I stopped there long enough to wonder what he would have advised about the Sacramento job.
He probably would’ve said to think long and hard about what I’d be missing here.
The Road Not Taken
I would’ve missed the quality time I got with my four daughters by coaching them in the Goleta Valley Girls Softball Association and in the Page Youth Center Basketball League.
I would’ve missed writing about the South Coast Special Olympics, where I once choked up while watching my little sister run with her most joyous abandon.
I would’ve missed covering countless CIF championships, 42 seasons of UCSB baseball and basketball, and the two NCAA men’s soccer championship matches played by the Gauchos.

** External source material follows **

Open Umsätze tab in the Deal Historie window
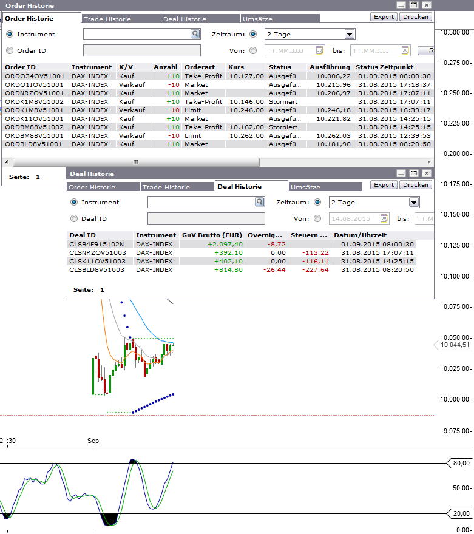Screen dimensions: 474x534 click(305, 187)
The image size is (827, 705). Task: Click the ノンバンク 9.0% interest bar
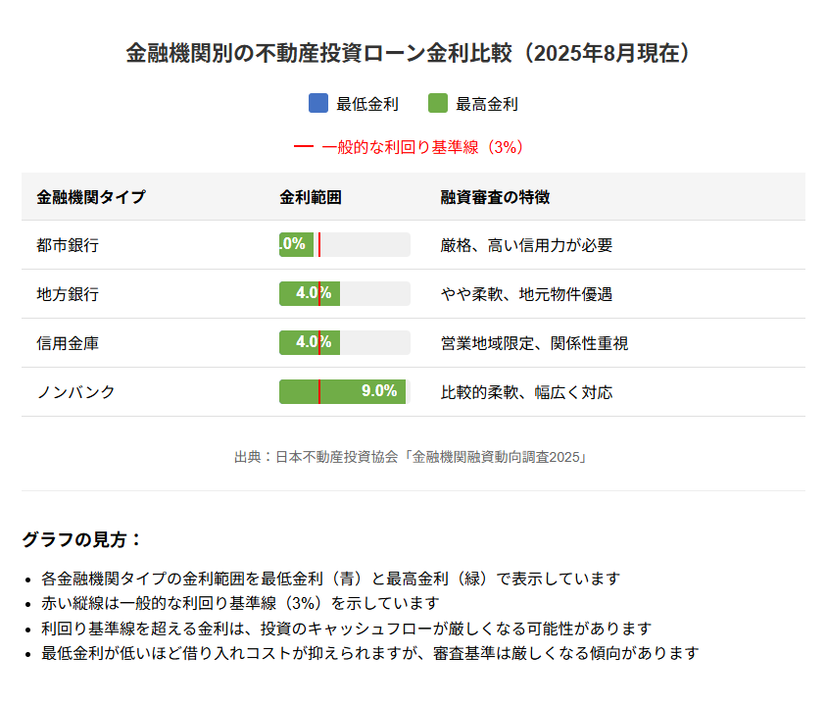click(342, 392)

I would’ve missed the 2 a.m. phone call from basketball coach Ben Howland, an old friend who later took UCLA to three straight NCAA Final Fours.

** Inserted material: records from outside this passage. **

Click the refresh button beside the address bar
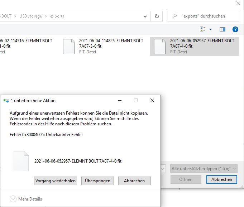coord(157,16)
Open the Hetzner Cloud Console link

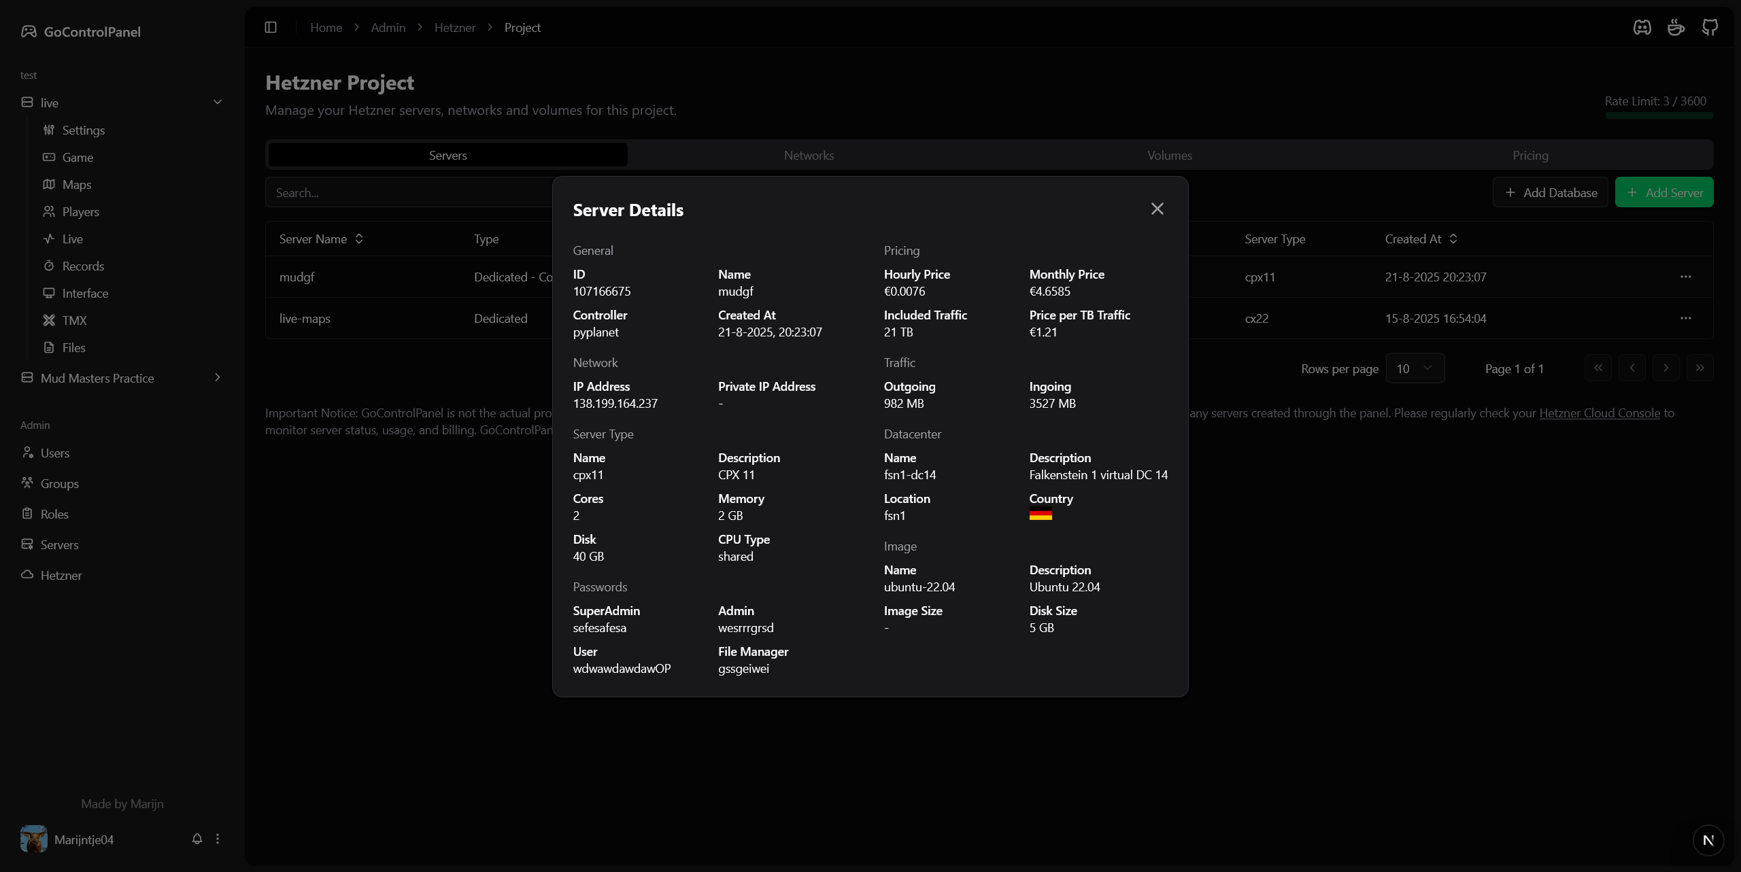point(1599,413)
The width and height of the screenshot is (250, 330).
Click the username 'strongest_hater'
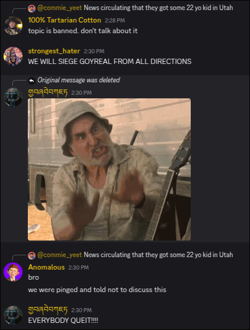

He couldn’t sleep after learning that he didn’t get his dream job at UCSB in his hometown of Santa Barbara.
“You’re lucky you’re still there,” he said before hanging up.

I remained there until 2021, when the withered News-Press was in its death throes.
Theresa and I thought it best to retire in Idaho, where we could live near our two youngest daughters and watch the six youngest of our dozen grandchildren grow up.
Some old News-Press brethren, however, offered a way for me to keep my heart in Santa Barbara.
Barry Punzal, Bill Macfadyen, Tom Bolton and Kim Clark all invited me to write this weekly sports column for Noozhawk.
Four decades earlier, I figured that Marco Smolich would think me crazy for changing my mind about his own offer.
I told him that I planned to stay in Santa Barbara as long as it had a daily newspaper.
A legitimate newspaper, anyway.
He laughed and wished me well.
“Your old man never would’ve left that place, either,” he said.